= What this task involves =
Please extract every line of the material from its first line through the line containing "Looking at the screenshot, I should coord(27,114).", including both of those lines, and copy them out word for word.

** start Given data **

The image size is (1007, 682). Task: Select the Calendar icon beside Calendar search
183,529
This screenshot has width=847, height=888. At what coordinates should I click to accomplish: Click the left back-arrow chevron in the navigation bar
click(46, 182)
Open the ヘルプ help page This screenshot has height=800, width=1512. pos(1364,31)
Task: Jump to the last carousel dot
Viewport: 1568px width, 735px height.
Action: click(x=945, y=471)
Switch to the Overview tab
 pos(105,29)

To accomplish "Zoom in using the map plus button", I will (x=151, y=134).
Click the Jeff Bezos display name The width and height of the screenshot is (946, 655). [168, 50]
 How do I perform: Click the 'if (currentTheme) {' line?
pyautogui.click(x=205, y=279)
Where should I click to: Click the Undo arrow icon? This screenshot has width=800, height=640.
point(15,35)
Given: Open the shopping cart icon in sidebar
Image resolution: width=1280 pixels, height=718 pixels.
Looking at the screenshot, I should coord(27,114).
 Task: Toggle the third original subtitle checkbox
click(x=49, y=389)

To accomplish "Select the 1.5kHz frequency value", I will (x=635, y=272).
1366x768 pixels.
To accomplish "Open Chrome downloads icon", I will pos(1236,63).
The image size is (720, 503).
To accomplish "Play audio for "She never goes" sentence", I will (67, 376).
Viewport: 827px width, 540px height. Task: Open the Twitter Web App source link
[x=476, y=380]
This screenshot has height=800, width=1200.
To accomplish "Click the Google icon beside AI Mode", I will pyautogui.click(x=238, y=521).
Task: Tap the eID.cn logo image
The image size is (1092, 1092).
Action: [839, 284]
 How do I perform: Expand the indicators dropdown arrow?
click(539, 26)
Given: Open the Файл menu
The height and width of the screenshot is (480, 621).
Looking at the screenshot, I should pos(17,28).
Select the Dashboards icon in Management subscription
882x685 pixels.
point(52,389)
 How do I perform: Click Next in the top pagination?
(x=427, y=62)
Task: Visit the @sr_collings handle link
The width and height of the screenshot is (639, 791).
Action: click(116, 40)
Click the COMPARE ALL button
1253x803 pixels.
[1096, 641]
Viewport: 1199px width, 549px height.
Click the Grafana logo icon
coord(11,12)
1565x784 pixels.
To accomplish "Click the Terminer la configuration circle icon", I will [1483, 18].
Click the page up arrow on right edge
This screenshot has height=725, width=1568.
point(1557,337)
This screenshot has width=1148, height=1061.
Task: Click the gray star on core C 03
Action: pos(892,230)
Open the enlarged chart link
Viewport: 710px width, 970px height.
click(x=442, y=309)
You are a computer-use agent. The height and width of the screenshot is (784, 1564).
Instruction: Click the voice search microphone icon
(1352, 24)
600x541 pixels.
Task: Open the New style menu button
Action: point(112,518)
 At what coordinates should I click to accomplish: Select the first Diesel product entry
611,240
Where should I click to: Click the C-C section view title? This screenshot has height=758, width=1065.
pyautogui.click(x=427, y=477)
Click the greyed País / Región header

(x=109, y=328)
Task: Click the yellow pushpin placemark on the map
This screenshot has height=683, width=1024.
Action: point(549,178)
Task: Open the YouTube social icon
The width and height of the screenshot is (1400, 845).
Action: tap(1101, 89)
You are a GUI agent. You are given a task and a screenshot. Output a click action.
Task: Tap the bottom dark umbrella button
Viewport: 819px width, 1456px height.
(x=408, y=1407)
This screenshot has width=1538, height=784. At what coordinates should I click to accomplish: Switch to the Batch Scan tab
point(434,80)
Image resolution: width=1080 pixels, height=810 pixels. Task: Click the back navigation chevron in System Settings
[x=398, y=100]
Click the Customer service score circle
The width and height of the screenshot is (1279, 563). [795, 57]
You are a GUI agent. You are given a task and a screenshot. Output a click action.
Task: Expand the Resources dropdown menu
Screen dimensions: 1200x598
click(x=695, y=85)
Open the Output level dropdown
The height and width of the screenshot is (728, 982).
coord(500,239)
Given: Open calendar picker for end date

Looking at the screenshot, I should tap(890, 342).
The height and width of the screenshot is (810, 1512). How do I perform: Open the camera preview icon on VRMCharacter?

** end Given data **

= Written answer =
The image size is (1007, 682). Task: Select the Calendar icon beside Calendar search
183,529
This screenshot has width=847, height=888. At what coordinates should I click to accomplish: Click the left back-arrow chevron in the navigation bar
click(46, 182)
Open the ヘルプ help page This screenshot has height=800, width=1512. pos(1364,31)
Task: Jump to the last carousel dot
Viewport: 1568px width, 735px height.
Action: click(x=945, y=471)
Switch to the Overview tab
 pos(105,29)

To accomplish "Zoom in using the map plus button", I will (x=151, y=134).
Click the Jeff Bezos display name The width and height of the screenshot is (946, 655). [168, 50]
 How do I perform: Click the 'if (currentTheme) {' line?
pyautogui.click(x=205, y=279)
Where should I click to: Click the Undo arrow icon? This screenshot has width=800, height=640.
point(15,35)
Given: Open the shopping cart icon in sidebar
Image resolution: width=1280 pixels, height=718 pixels.
Looking at the screenshot, I should coord(27,114).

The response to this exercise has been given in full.